Task item
Search the data for "agent". Return each matching line.

Provided data
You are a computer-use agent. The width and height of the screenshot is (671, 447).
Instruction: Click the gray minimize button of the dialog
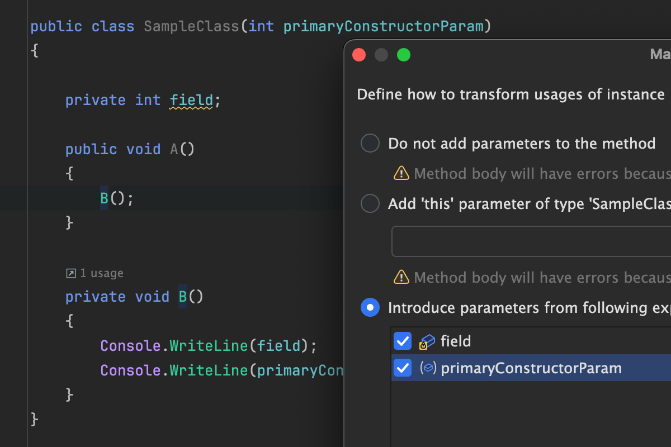381,55
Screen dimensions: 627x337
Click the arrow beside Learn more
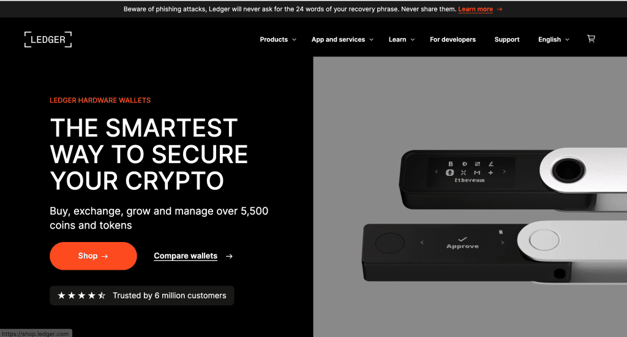click(500, 9)
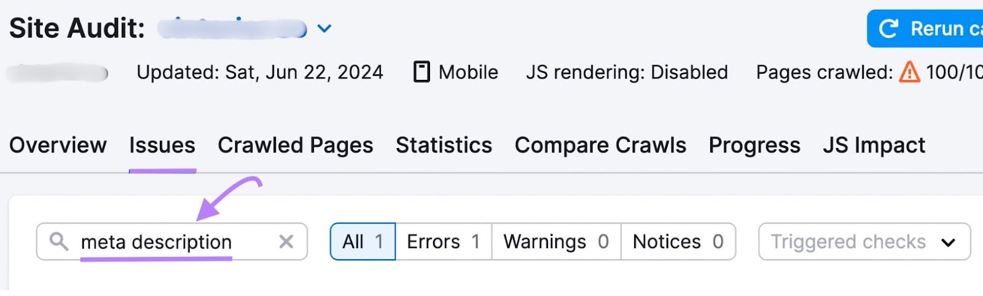This screenshot has height=296, width=983.
Task: Filter issues by Warnings
Action: (556, 241)
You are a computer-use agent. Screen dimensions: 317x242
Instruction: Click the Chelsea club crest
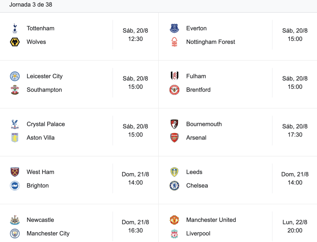174,186
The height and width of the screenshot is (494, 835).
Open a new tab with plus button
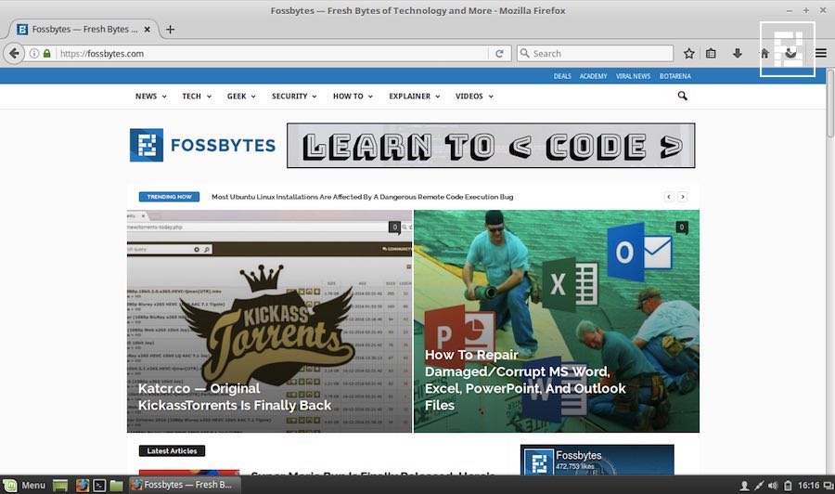pyautogui.click(x=170, y=29)
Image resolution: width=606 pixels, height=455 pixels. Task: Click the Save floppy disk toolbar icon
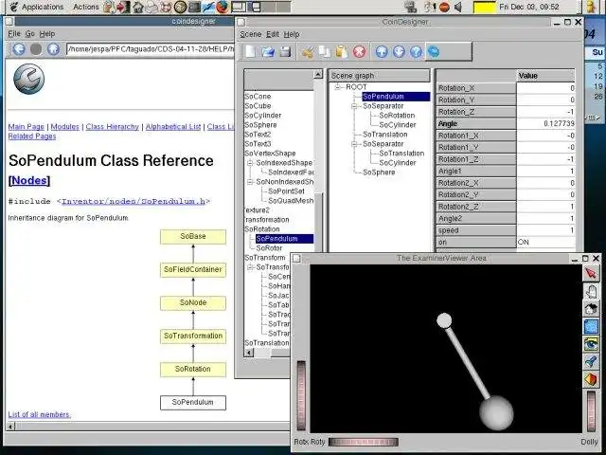pos(285,51)
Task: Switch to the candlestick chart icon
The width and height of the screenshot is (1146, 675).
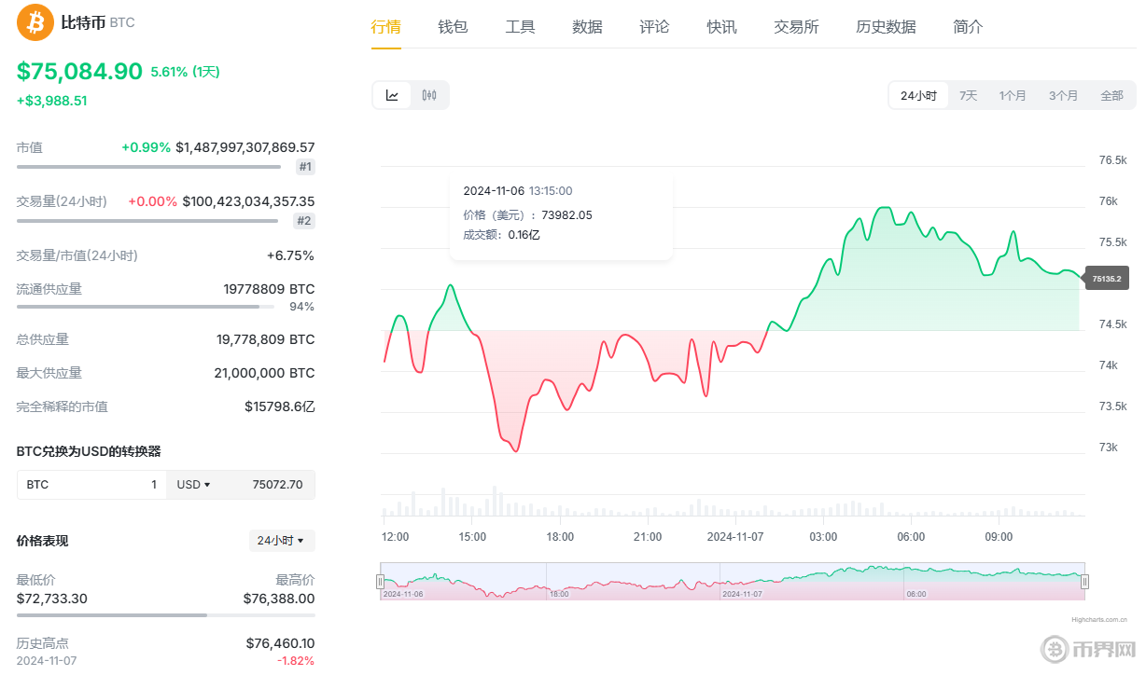Action: [x=428, y=94]
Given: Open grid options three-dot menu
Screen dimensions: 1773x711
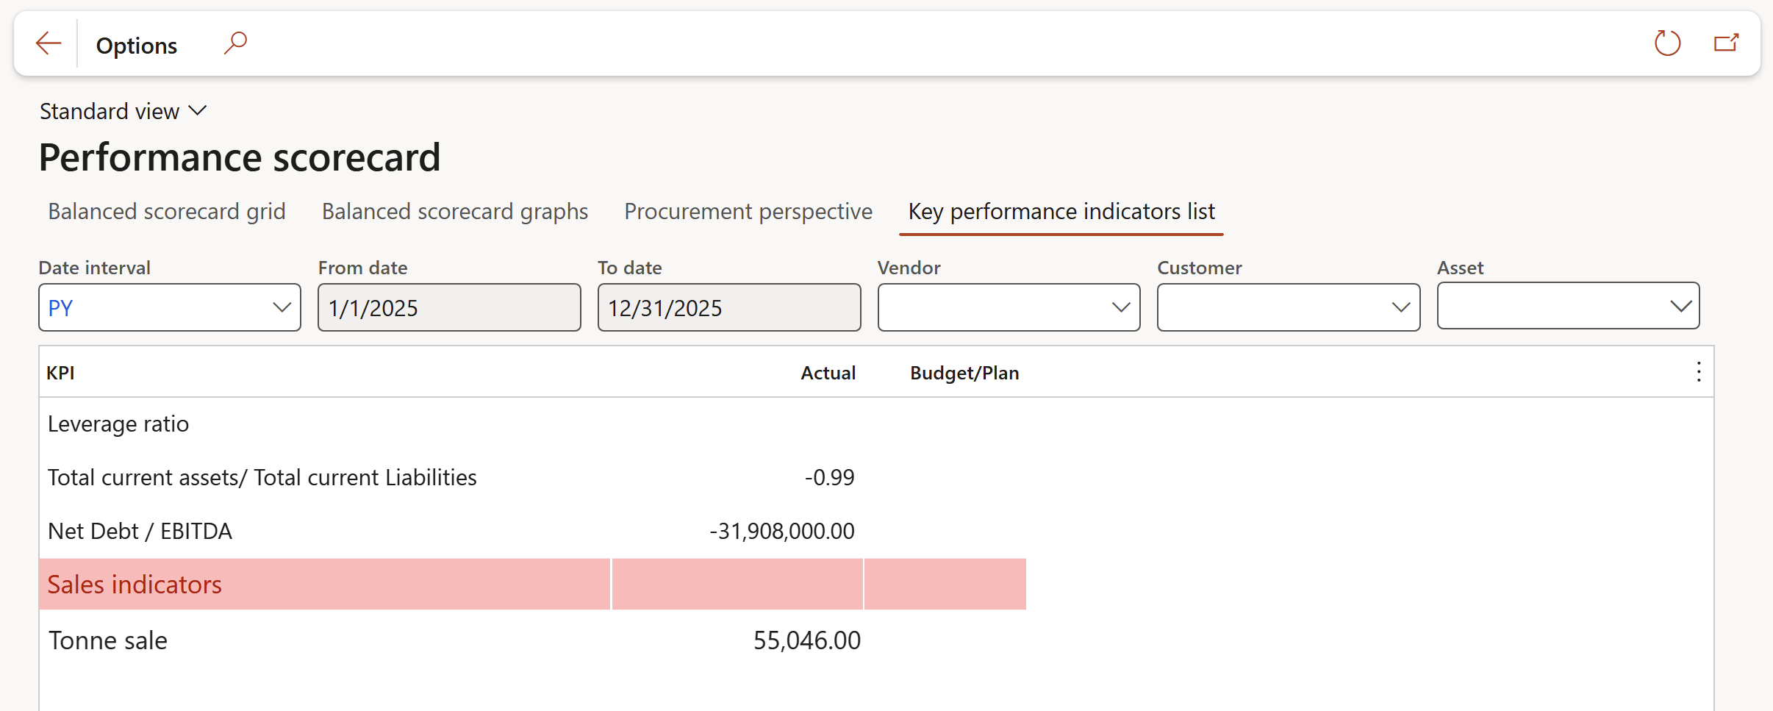Looking at the screenshot, I should pos(1698,372).
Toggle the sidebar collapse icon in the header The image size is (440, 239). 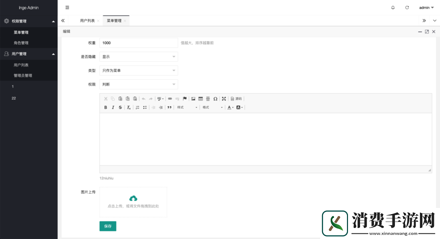coord(67,8)
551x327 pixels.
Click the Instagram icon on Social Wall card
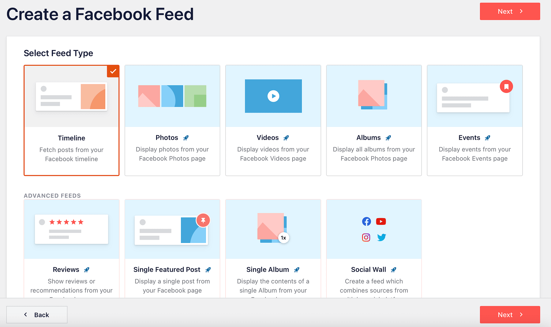pos(366,237)
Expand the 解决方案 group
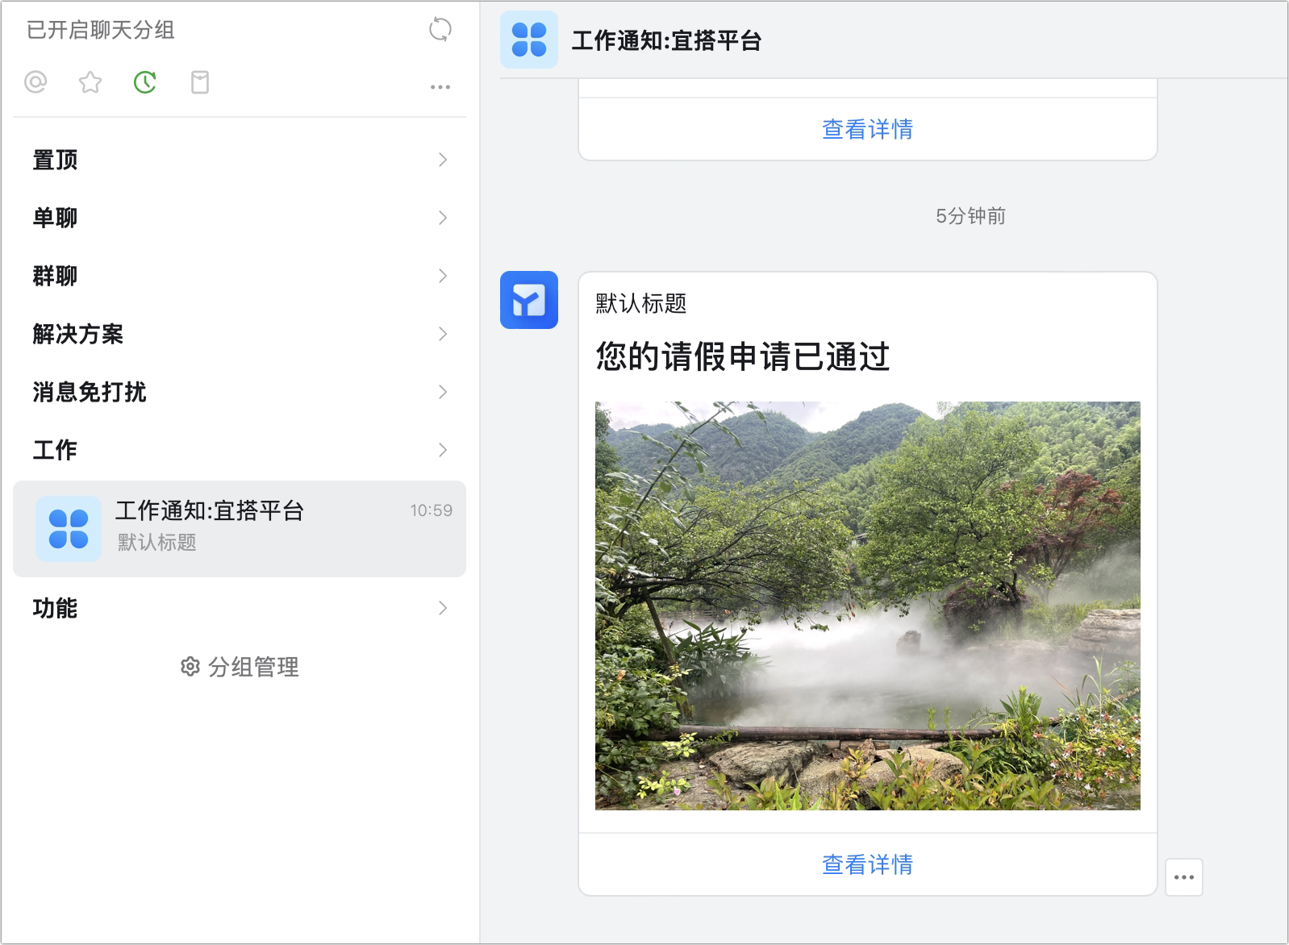 coord(240,334)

Written solution
You are a computer-use agent. The width and height of the screenshot is (671, 447).
You are a computer-use agent. Screen dimensions: 317x242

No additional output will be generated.